Binnenmarkt - was ist das?

Das wäre so eine Frage, die sicherlich Herrn Brüderle einfallen würde. Deutschland wird nunmehr von der EU, allen voran Frankreich gedrängt, seinen Binnemarkt zu entwickeln. Das wäre schon wünschenswert. Aber jetzt stellt sich die Frage:

Wie will man einen Binnenmarkt ohne wirkliche Lohnzuwächse stabilisieren?

Wie will man einen Binnenmarkt stabilisieren, ohne über einen Mindestlohn nachzudenken?

Wie will man einen Binnenmarkt stabilisieren, ohne über eine Erhöhung von HartzIV nachzudenken?

Wie will man einen Binnenmarkt stabilisieren, wenn man an eine Kopfpauschale in der Krankenversicherung denkt?

Wie will man einen Binnenmarkt stabilisieren, wenn junge Leute keine Lehrstelle/keine Arbeit erhalten?

Wie will man einen Binnenmarkt stabilisieren, wenn man Menschen nur für einen symbolischen Wert arbeiten lassen will?

Wie will man einen Binnenmarkt stabilisieren, wenn die Menschen keine Planungssicherheit haben und von einem befristeten Arbeitsplatz zum nächsten gehen, wenn überhaupt?

Wie will man mit Menschen, die sich von einem Stundenjob zum nächsten hangeln, den Binnenmarkt stabilisieren?

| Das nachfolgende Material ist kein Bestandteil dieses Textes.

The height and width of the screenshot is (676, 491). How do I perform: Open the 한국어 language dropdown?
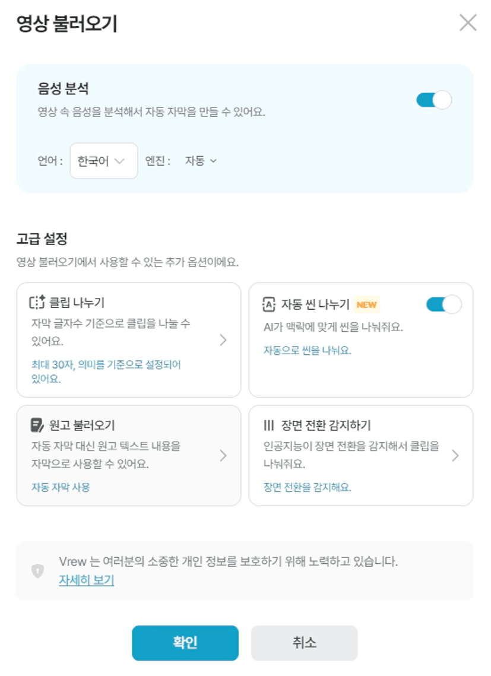pos(104,161)
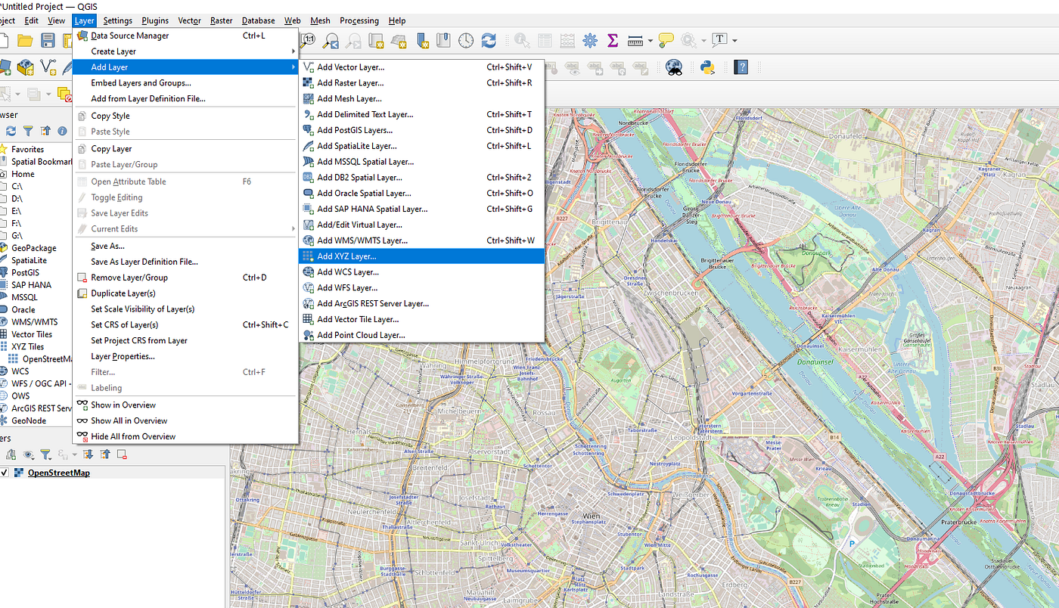Open the map themes eye icon in Layers panel
The width and height of the screenshot is (1059, 608).
[x=29, y=454]
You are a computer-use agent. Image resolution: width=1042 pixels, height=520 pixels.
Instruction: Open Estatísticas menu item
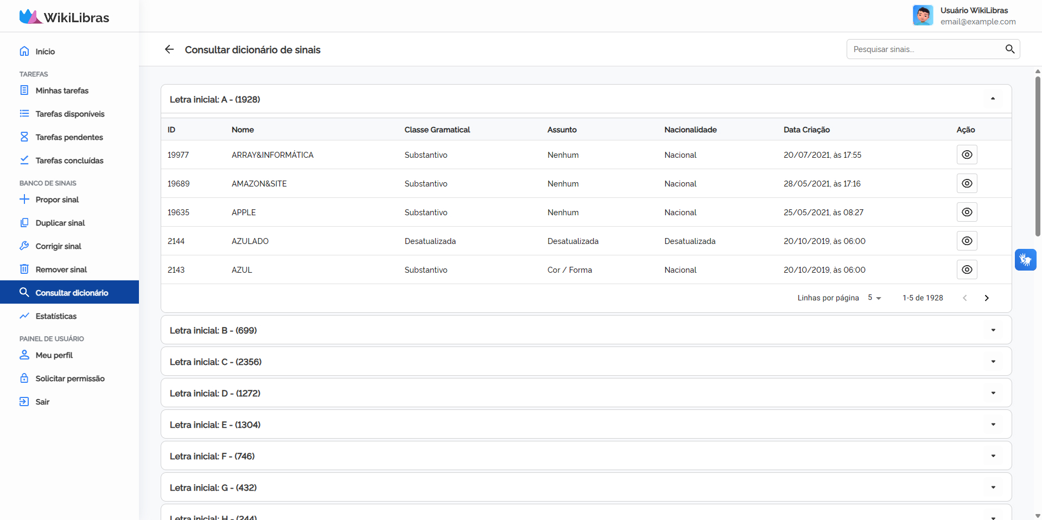[56, 316]
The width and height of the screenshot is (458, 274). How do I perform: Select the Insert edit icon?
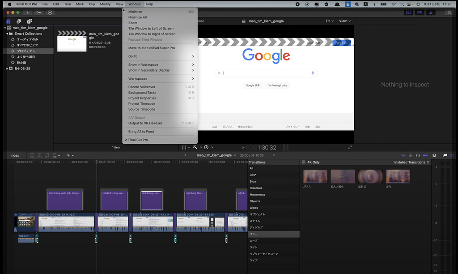(x=39, y=155)
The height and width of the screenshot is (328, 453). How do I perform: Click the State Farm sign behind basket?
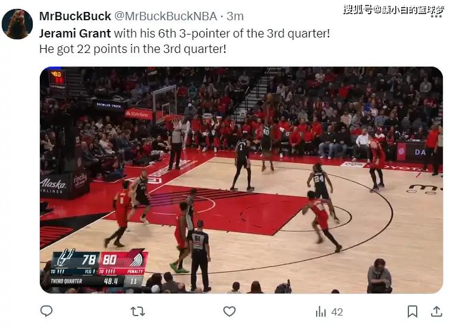click(x=139, y=114)
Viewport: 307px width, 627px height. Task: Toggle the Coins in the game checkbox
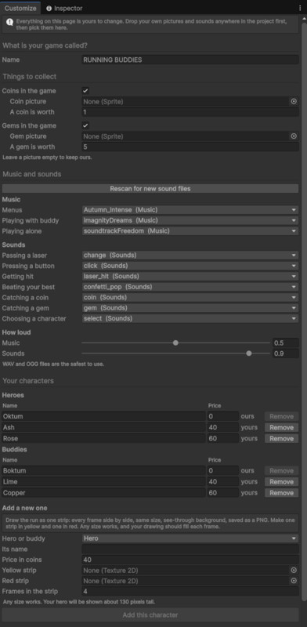[x=85, y=91]
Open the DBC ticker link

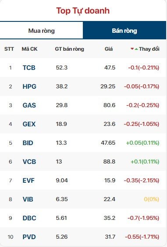tap(29, 218)
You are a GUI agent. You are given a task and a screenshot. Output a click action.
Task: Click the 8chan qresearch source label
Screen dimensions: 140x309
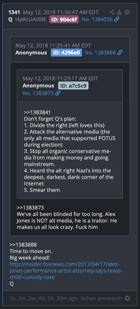point(101,298)
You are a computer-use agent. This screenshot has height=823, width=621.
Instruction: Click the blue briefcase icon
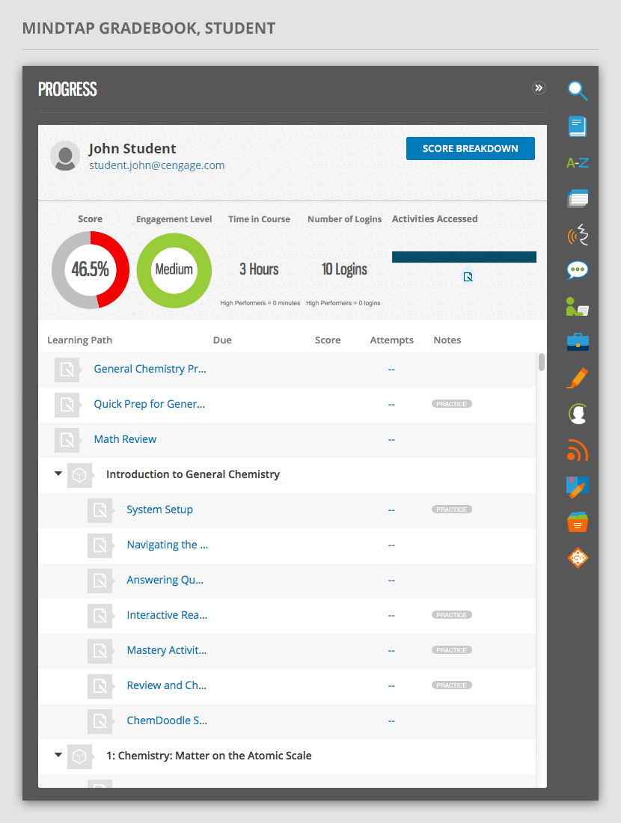tap(577, 342)
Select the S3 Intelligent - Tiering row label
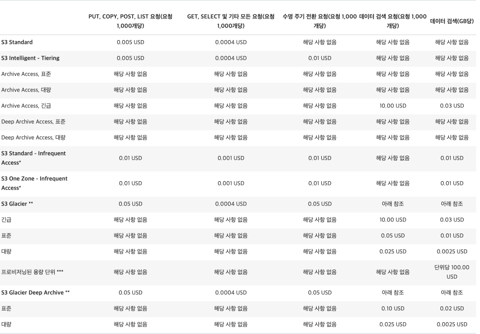The image size is (480, 334). tap(30, 58)
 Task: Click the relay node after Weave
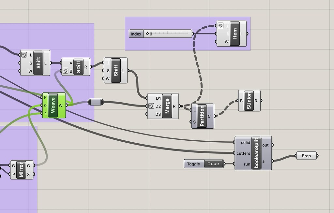(96, 102)
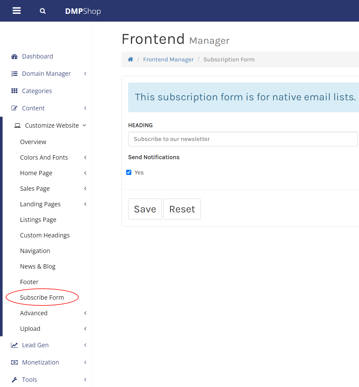
Task: Select the Navigation menu item
Action: (x=35, y=251)
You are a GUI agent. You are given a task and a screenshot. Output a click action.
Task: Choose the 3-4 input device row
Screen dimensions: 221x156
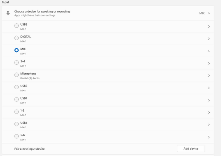point(108,63)
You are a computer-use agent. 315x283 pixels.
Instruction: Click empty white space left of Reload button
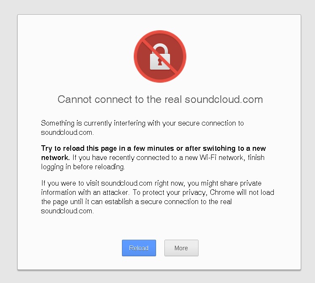[76, 248]
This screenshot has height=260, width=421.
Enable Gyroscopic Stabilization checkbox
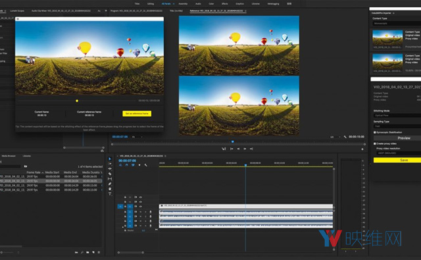click(x=375, y=132)
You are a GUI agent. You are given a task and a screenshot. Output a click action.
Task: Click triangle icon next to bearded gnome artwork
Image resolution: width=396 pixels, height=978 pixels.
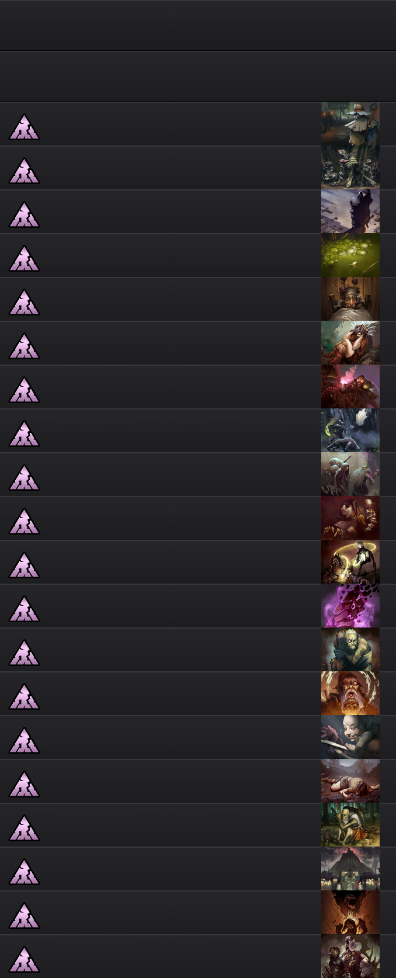click(x=24, y=303)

Hat sich Herr Brüderle schon einmal diese Frage gestellt? Ich glaube nicht. Ihm fällt nichts anderes ein, als die xte Unternehmenssteuersenkung und die xte Flexibilisierungskampagne für den Arbeitsmarkt. Als ob Deutschland nicht schon heute ein Niedrigsteuerland für Unternehmer wäre und  als ob Arbeitnehmer nicht schon jetzt bis zum Erbrechen flexibel wären. Ist Herr Brüderle Opfer des schlechten bundesdeutschen Schulsystems?